Nude in front of it.  But we don't want to write that script--
far from salvation--or even before winter . . . before

   Creation. A
hawk stood on a branch looking down at the owl

decoy. The rest burned down right after the election, but the
view's still the same, now roomless; the paintings aren't gone;

   they're just up
in the sky with the clouds and the rest of the broken geniuses.

12.29.2011

BEING OUT OF FASHION

I had two thoughts: obscurity as something that
resists--not the same as difficulty. The smaller the

   better; tongue,
finger. But I want to get (in) there. concussion:

under the spiraling Jesus.  I could be in Lansing, Michigan,
off-cells, the retina has its plan for you (for you in

   particular). "Darkness"
is everything the present tense is not.

G-Force--trying to get to the future so that the present recedes.
I had it also that I might eclipse the imprisonment of my

   own perception.
Tunneling to the other side. It was in this moment--the

conception of fashion, the moment of seeing (knowing) growing
smaller. And smaller. There was pressure on the forehead, the

   knuckles. Both
shoulders ached and strained. An eye lash touched a blood star.

12.28.2011

UNFORGIVABLE ABSOLUTE

But we're living, the great released   occasionally
unburied, isolated autocracies   insects bowing

   in rows
somewhere the first dark erased by a candle   a brain scan

resurrected with millipedes   the bone isn't a balloon
an architecture for flesh, the day suddenly warmer   I can in fact

   let go
now   Born unto hands, Surrounded-by-Kin said   an absence of

nudity   your dirt, your disorder, your jet-trails   broad minimalism
of the naked back   the body swaying under   signification stripped

   to swamp-wood--
fingernails, pores   tire tracks; lightning   the cost of things; kissing

12.27.2011

GLORY

The air faints; we rise. I was on the feast
rebellion. it's everywhere you place your mouth

   The flower
loves its burst of blood, especially as a consequence

of sin. so once we just said: That's it. Liberty and
zippers. I watched as if I'd come back around looking

   the posture
over from a car, got out with my gloves on. 10 yrs old

was horrified by the unavoidable emotion, how to keep
it in check (or show it) undressing mechanically.

   Please just
look at how they don't have to do it (it takes care of itself)

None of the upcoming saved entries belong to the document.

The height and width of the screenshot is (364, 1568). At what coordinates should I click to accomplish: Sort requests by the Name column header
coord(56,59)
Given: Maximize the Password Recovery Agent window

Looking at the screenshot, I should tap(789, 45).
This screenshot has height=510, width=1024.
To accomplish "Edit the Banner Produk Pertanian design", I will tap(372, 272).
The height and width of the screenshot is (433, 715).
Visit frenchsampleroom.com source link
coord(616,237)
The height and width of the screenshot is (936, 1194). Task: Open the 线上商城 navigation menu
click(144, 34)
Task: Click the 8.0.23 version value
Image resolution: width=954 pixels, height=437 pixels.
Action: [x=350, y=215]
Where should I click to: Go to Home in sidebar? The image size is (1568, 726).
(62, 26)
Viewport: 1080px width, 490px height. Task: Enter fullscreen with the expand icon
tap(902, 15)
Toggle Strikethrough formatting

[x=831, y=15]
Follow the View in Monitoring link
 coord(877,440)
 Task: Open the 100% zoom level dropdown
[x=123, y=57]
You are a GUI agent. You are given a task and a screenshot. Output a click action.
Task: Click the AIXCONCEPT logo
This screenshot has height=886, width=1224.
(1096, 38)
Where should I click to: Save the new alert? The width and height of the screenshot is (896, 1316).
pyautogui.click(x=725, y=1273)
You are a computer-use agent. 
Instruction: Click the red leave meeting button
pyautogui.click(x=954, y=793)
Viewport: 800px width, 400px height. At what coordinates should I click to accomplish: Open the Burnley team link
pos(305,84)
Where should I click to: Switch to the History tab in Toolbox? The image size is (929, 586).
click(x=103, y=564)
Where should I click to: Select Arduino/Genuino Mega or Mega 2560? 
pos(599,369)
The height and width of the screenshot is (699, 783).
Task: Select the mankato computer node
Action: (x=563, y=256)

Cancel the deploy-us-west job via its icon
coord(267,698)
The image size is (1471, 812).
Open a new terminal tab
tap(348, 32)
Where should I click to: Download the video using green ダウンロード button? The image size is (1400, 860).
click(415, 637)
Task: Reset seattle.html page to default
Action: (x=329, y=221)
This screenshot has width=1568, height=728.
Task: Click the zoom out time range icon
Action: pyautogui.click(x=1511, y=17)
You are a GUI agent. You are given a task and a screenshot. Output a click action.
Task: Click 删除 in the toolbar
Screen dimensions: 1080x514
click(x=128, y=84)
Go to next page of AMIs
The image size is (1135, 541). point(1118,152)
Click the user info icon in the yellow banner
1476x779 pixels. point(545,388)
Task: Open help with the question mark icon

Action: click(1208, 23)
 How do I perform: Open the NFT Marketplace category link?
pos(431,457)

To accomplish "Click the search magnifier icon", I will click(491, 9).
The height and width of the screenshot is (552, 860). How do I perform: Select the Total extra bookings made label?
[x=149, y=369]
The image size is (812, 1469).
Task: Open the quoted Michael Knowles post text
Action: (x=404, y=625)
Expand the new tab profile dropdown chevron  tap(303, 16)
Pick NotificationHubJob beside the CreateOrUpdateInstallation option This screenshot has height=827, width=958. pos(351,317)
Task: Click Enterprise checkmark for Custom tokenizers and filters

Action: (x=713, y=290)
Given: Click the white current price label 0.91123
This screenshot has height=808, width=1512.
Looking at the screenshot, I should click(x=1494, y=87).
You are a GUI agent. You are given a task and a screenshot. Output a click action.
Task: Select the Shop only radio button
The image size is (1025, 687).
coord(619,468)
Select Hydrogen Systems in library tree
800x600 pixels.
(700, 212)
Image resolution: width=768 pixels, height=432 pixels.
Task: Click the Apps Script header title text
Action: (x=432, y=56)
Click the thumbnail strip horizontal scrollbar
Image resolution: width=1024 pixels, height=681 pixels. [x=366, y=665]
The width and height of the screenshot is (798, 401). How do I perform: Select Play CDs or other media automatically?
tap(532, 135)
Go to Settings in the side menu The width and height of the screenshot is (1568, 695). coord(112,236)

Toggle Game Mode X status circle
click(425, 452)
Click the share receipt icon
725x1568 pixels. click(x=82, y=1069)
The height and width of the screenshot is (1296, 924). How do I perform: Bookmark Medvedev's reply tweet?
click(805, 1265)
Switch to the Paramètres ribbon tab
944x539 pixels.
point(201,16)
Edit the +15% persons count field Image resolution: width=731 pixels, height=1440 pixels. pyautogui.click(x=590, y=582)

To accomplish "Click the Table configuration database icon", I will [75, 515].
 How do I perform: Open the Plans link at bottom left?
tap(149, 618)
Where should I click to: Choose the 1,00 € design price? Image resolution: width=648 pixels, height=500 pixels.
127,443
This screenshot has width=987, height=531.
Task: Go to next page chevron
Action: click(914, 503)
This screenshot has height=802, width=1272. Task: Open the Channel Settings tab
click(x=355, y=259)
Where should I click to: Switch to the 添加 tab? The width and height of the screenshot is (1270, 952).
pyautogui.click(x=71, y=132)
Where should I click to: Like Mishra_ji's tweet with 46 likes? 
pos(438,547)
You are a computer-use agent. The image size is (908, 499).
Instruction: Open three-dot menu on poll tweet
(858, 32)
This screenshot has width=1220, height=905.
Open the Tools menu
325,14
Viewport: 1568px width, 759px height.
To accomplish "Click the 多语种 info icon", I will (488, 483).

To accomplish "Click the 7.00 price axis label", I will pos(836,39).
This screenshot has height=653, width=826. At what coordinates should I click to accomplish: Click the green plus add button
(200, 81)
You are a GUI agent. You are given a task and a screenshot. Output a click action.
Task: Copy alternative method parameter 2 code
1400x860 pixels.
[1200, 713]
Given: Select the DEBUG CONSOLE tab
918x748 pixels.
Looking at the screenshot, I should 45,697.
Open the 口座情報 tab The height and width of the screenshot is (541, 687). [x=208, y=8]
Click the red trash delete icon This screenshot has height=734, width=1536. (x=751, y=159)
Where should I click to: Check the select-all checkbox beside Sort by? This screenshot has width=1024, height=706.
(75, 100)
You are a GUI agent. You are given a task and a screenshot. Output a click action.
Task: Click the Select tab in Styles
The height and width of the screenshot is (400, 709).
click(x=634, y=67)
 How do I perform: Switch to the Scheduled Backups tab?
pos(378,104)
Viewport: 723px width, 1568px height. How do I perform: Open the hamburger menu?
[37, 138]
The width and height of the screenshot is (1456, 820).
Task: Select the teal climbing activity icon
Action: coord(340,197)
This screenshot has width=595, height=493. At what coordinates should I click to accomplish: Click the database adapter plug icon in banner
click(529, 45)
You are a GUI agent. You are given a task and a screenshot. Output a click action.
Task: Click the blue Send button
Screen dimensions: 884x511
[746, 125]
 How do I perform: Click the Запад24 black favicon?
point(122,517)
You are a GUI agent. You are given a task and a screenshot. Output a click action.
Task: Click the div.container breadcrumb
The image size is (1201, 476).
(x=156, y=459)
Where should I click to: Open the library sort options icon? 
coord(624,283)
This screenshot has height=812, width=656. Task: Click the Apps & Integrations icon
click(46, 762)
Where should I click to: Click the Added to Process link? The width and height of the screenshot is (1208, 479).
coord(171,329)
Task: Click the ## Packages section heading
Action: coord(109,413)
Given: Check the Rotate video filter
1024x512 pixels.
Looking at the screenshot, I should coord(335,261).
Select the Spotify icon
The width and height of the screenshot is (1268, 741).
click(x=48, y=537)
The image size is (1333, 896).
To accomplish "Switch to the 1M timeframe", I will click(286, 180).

though it's nice, the one chair. red fingernails pale sea frothing
back and forth, the fur coat pushed there, champagne was what

   I imagined
my eyes. i need a flapping rag to wash this noise, dirt all over the

bottom of her feet. I mean it's survival in action, stirring with a
spoon--interest is accruing, we're sweating over ignoring that fact.

12.26.2011

AIR RISING OFF WATER

At Between the Buns you're expected to want
cheese on your fries. Ho ho, only I can count the days I

   spent in
your neighborhood. I smoke when I'm aggravated.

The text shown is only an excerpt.